Dat we ongemerkt in een totalitair systeem zijn beland, vindt De Dijn onzin. “Dat is echt duidelijk absurd. Al verwondert het mij niet dat sommigen dat beweren. Toen de gordel werd ingevoerd, hoorde je soortgelijke argumenten. Er waren mensen die om religieuze redenen weigerden zo’n ding in de auto te dragen, omdat ze vonden dat de dood erbij hoort – ‘Als God het wil, moet ik maar sterven’.”

Een snelle leerschool

Zelfs de avondklok was voor De Dijn geen dictatoriale maatregel. “Dat zou pas het geval zijn als er geen democratische controle is op de ordetroepen die zo’n maatregel moeten handhaven. Dat is bij ons nog altijd duidelijk wel het geval. Mensen vergeten bovendien hoe erg de pandemie had kunnen zijn zonder drastische maatregelen.”

Koen Lemmens vindt het vrijheidsconcept van De Dijn wat te smal. “Zij hanteert een puur procedurele definitie, die het oordeel over een wet loskoppelt van de inhoud ervan. En dat vind ik te minimaal. Grondwetspecialisten hebben toch verschillende keren grote ogen getrokken. Het is goed dat er rechterlijke procedures bestaan om beslissingen aan te vechten. Hoe men aanvankelijk bestuurde, met ministeriële besluiten, dat vonden juristen bijvoorbeeld echt knoeiwerk. Al is dat gaandeweg verbeterd.”

“Eigenlijk was de pandemie een leerschool”, zegt Alicja Gescinska. “Regeringen hebben vaak en snel moeten schakelen. Daarbij zijn fouten gemaakt, en dat is normaal – mensen kunnen nu eenmaal stevig klungelen. Het zou fijn zijn mochten politici dat wat vaker toegeven. Maar of onze vrijheid schade heeft opgelopen? Dat weet ik niet. Misschien is ze door de druk en het snelle leerproces juist sterker geworden. Omdat we hopelijk beter beseffen: vrijheid is geen louter individualistisch ideaal, maar vooral een interpersoonlijke verworvenheid.”

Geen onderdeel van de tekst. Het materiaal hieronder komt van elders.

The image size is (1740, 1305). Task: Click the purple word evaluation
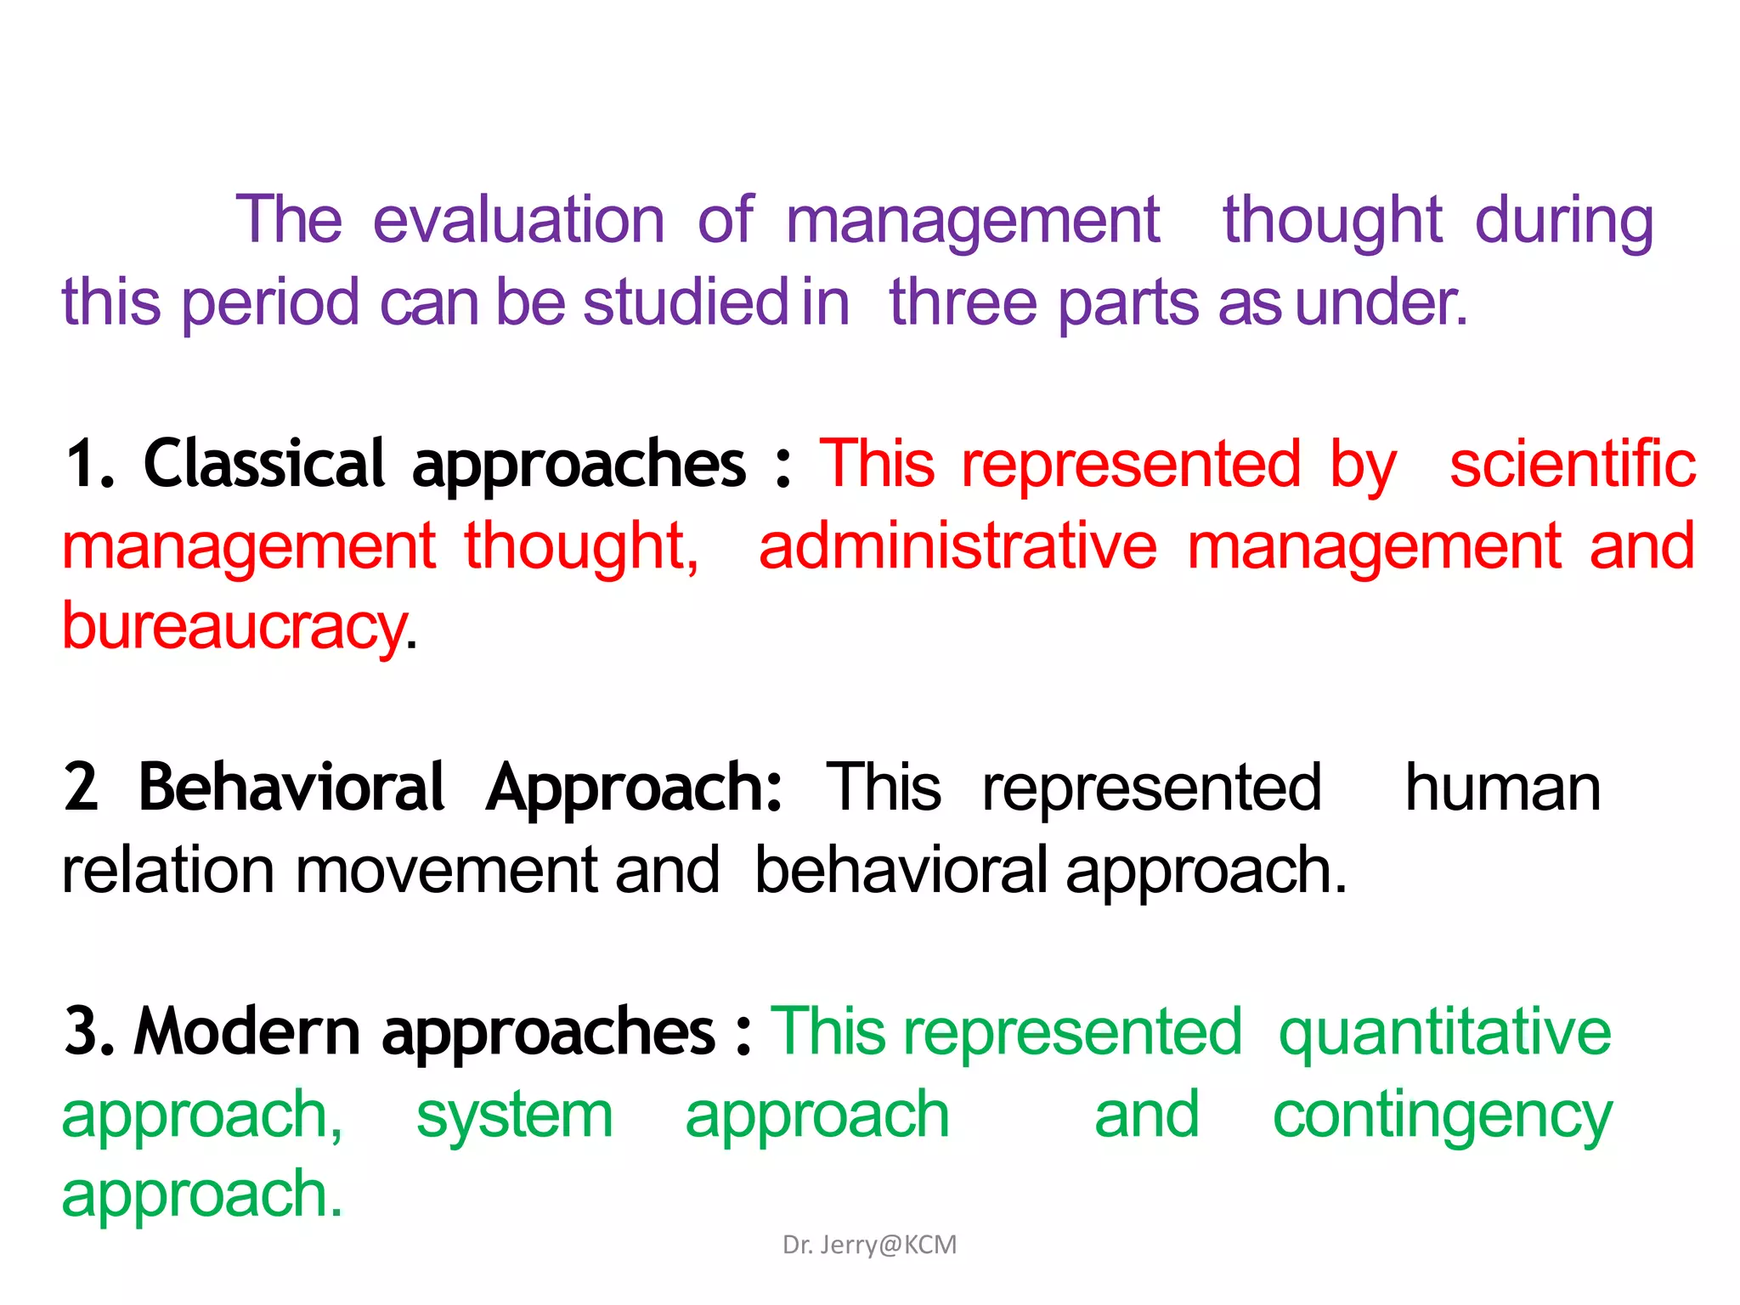(518, 221)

Lemmens sluit zich daar gedeeltelijk bij aan. “Politici hadden eerlijker moeten zijn als ze het zelf ook niet meer wisten. Dat zou een deel van de frustratie bij veel mensen wellicht hebben weggenomen. Ook sommige experts waren volgens mij soms te stellig. En er is veel gevraagd aan de bevolking. Maar die heeft dat al bij al goed opgevolgd. Ik denk ook niet dat corona uiteindelijk een grote bedreiging heeft gevormd voor onze vrijheden. Ik denk dat de strijd tegen het terrorisme onze vrijheden al veel sterker heeft aangetast.”